Entlang der Bahnstrecke auf Höhe des Lübbener Ortsteils Lubolz könnte perspektivisch eine Photovoltaik-Anlage entstehen. Zwei Vertreter des Unternehmens Naturstrom AG stellten die Pläne kürzlich den Abgeordneten im Lübbener Bauausschuss vor. Mit den vorgesehenen zehn Megawatt wäre die maximale Größe einer solchen Anlage erreicht. Die Bundesgesetzgebung sieht die Möglichkeit vor, innerhalb eines rund 110 Meter breiten Korridors entlang von Infrastrukturtrassen solche Anlagen zu errichten.

Daraufhin kam die Firma Naturstrom auf die Stadtverwaltung zu, führte Klimaschutzmanager Dr. Matthias Städter ins Thema ein. Torsten Leske und Dieter Fellerhoff, bei der Firma zuständig für neue Projekte, präsentierten den Abgeordneten, wie weit sie das Vorhaben bisher ausgelotet hatten.

Ihnen zufolge sehen die landwirtschaftlichen Pächter und Flächeneigentümer die Herausnahme des Gebietes aus der intensiven Bewirtschaftung positiv. Geplant sind zwei schmale Streifen entlang der Gleise westlich des Ortes, beginnend mit der Querung der Schönwalder Straße, nach Nordwesten den Schienen folgend. Mit 70 Hektar parallel zum Langtorgraben werde es eine relativ große Fläche, stellten die beiden fest. Aufgrund der Geländeausprägung und Vegetation werde die der Solarpark von außen nicht einsehbar sein. Bahnreisende dürften sie allerdings bemerken.

Eine Versiegelung der Fläche ist nicht geplant. Die Träger werden demnach eingerammt, der Regen fließt weiterhin ins Erdreich. In der Mitte soll eine Lücke bleiben, die bei Anlagen dieser Größe vorgeschrieben sei, auch, um den Wildwechsel zu gewährleisten.

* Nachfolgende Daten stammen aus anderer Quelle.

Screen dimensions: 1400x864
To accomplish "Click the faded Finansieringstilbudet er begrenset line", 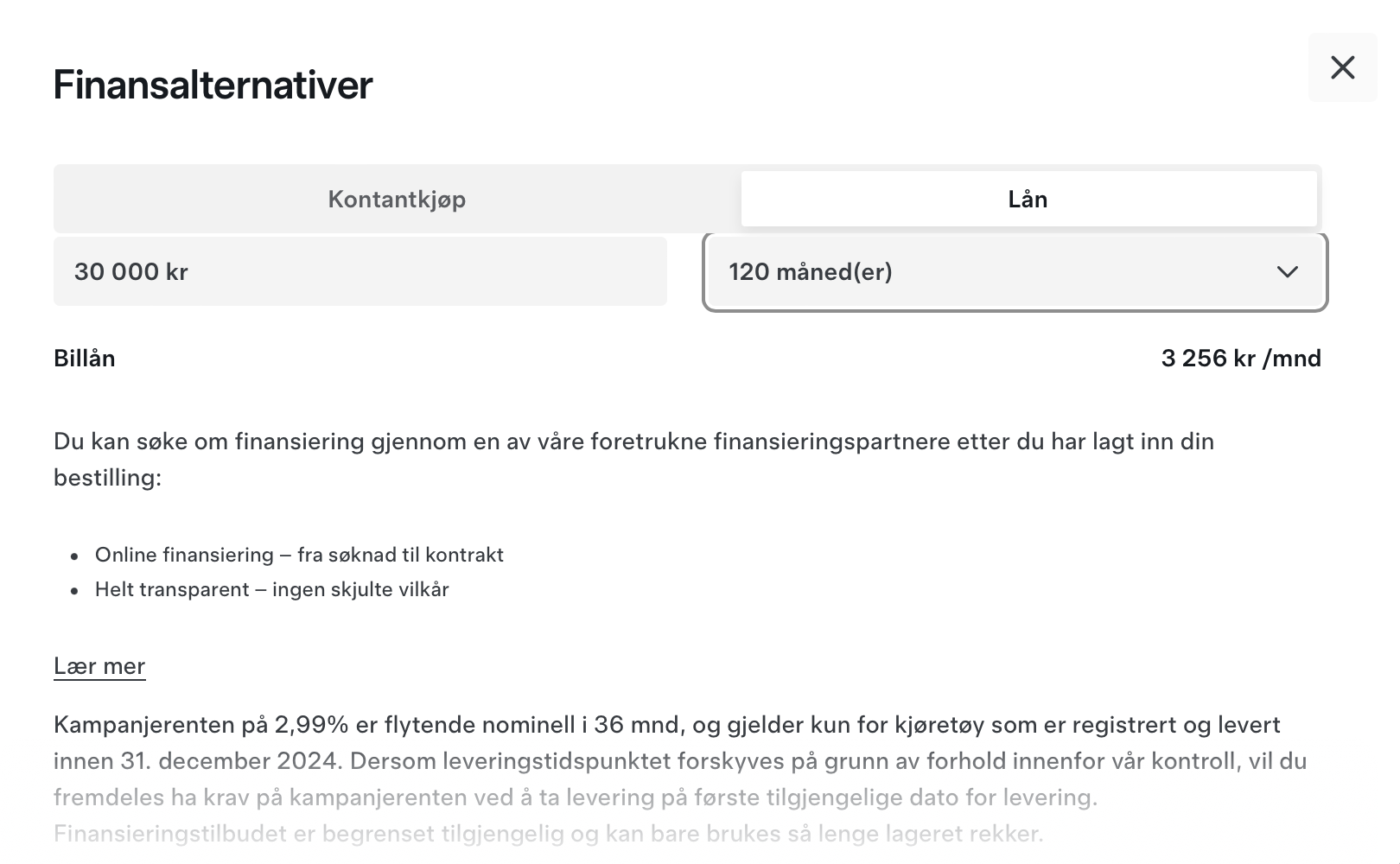I will coord(549,834).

Für die Lubolzer soll die Anlage sogar Vorteile bringen. „Derzeit gibt es Überlegungen zu einer Gemeindebeteiligung pro genutztem Hek-
tar“, erklärt die Naturstrom AG auf RUNDSCHAU-Anfrage. „Diese Gelder sollen für nachhaltige Zwecke in Groß Lubolz eingesetzt werden.“ Die Anlage soll nicht weiterverkauft, darüber hinaus sollen Baufirmen aus der Region für die Aufstellung gebunden werden, sagten Torsten Leske und Dieter Fellerhoff im Bauausschuss. Zudem soll eine Betreibergesellschaft gegründet werden, die ihren Sitz vor Ort haben werde. Ein genauer Zeitpunkt stehe aber noch nicht fest.

Aktueller Stand ist, dass die Flächen gesichert sind. Der Landwirtschaftsbetrieb und der Ortsbeirat haben zugestimmt. Nach Beschluss des Vorhabens, der für die Dezember-Sitzung des Bauausschusses geplant ist, soll im Januar die Aufstellung eines Bebauungsplans vereinbart werden. Darauf würde eine Änderung des Flächennutzungsplans fußen.

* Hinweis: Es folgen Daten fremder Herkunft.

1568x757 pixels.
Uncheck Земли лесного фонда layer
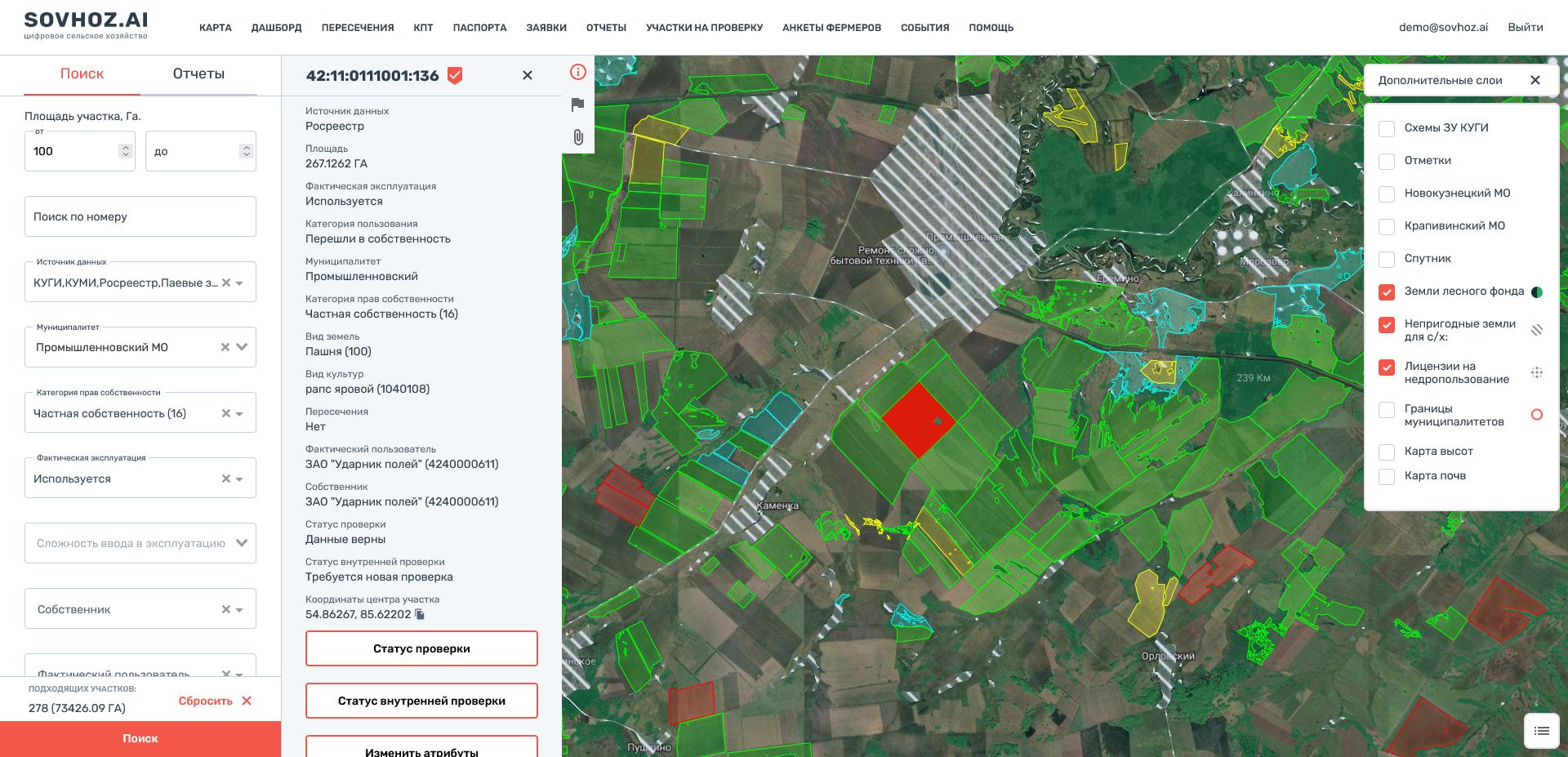pos(1387,292)
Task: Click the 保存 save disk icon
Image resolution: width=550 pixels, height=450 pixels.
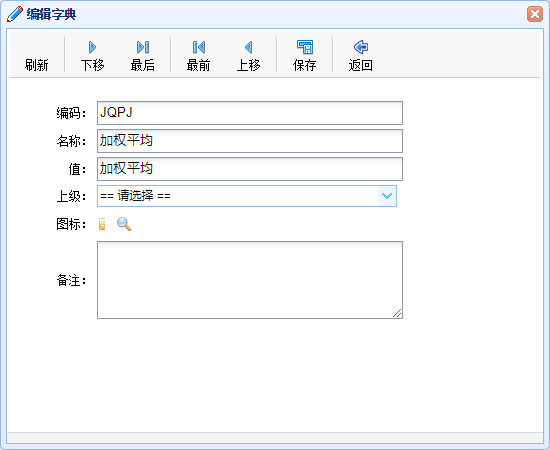Action: 305,47
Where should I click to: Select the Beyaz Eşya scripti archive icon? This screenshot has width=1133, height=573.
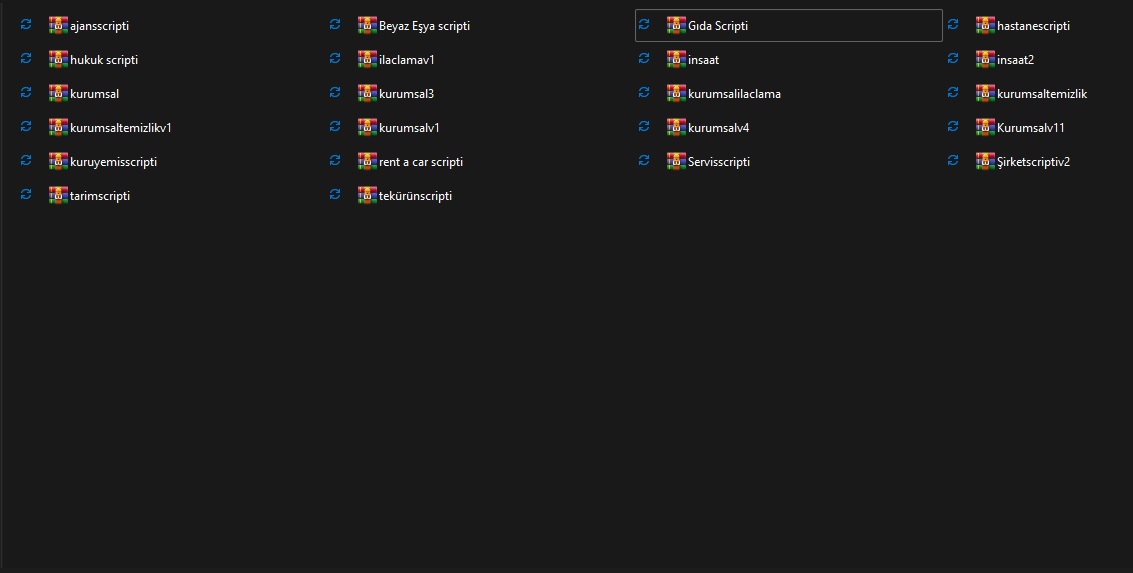[x=367, y=25]
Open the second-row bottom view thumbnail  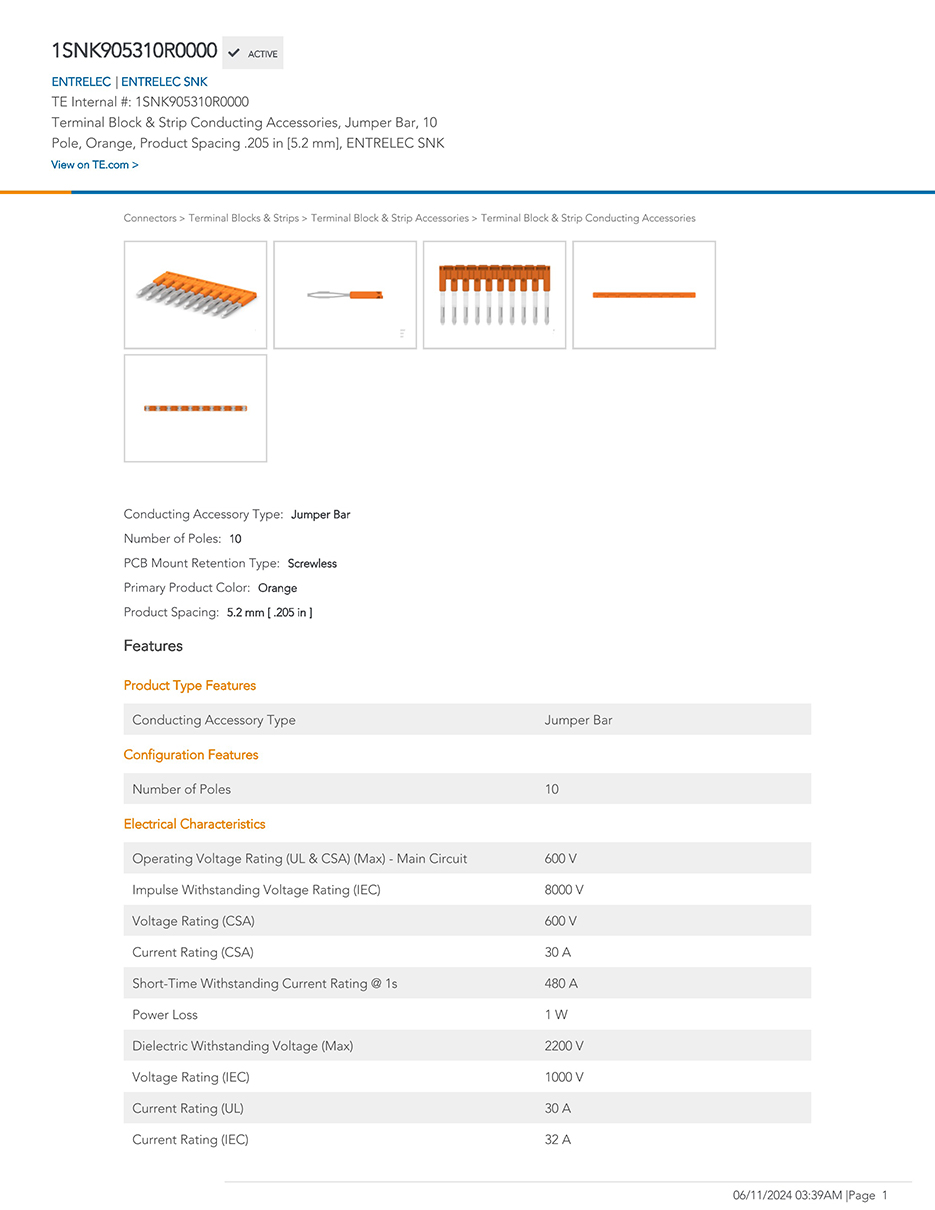point(195,408)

Sabine Minetzke (Pro Lübben) fragte bei der Präsentation nach, wie die Stromtrassen geführt werden sollen und ob dafür Straßen aufgerissen werden müssen. Sie befürchtet, dass sie danach nicht mehr so hergestellt werden, wie sie vorher waren. Der Verlauf der Stromtrassen sei von Gesprächen mit der Mitnetz Strom abhängig, erklärten die Firmenvertreter daraufhin. „Die müssen uns einen Einspeisepunkt zuweisen.“ Grundsätzlich aber „bohren oder spülen wir eher durch und reißen nicht die Straßen auf“, sagten sie.